Aterrada por la idea de perder a su humano, levantó las manos y se quitó el colgante que la había acompañado desde que su padre se lo regaló. Cerró los ojos y le infundió su poder divino. Tras tomarlo de la mano, se lo ató en torno a la muñeca y aseguró bien el cordón, a sabiendas de que el brazal lo ocultaría y evitaría que lo perdiera en la batalla.
—Entonces, llévatelo y no te lo quites para nada.
—¿Por qué?
—Porque te protegerá como siempre me ha protegido a mí.
—Beth…
—Héctor, te lo prometo. Mientras lo lleves puesto, ni las flechas ni las espadas te tocarán. Ni siquiera las armas forjadas por los dioses. Por favor, no te lo quites por nada del mundo.
La besó en una mejilla.
—De acuerdo. Lo llevaré en la muñeca hasta mi regreso.

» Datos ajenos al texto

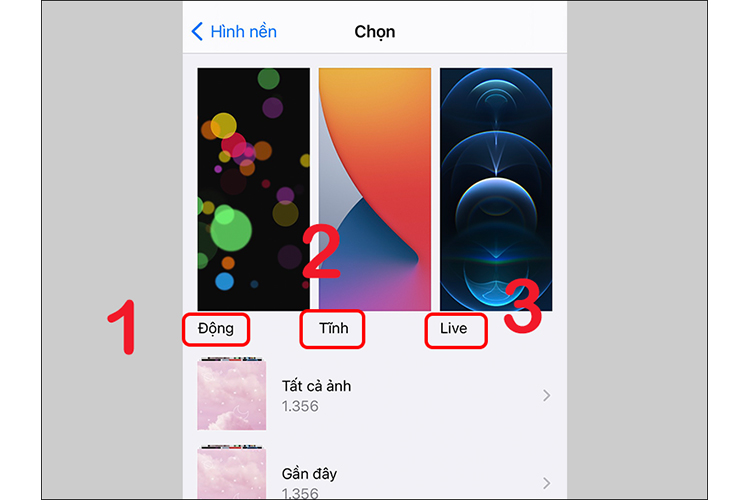Click the 1.356 count under Gần đây
Viewport: 750px width, 500px height.
point(300,493)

Bethany se tendió de nuevo sobre él, acompañada por el tintineo de los cascabeles.
Estigio sintió el roce de sus ardientes lágrimas en la piel. Por un instante, fue incapaz de respirar. Nadie había derramado una sola lágrima por él en la vida. Ni siquiera su hermano gemelo. Se rozó la zona humedecida, asombrado.
—Beth, no llores. No lo merezco.
—Para mí lo mereces, y me aseguraré de que los dioses acaban pronto con la guerra para que vuelvas a mi lado. Te llevas mi corazón contigo. Por favor, ten mucho, mucho cuidado.
—Lo tendré. Contaré las veces que late hasta mi regreso.
Por primera vez en su vida, Estigio ansiaba vivir para volver a casa. Por fin tenía un motivo para desearlo.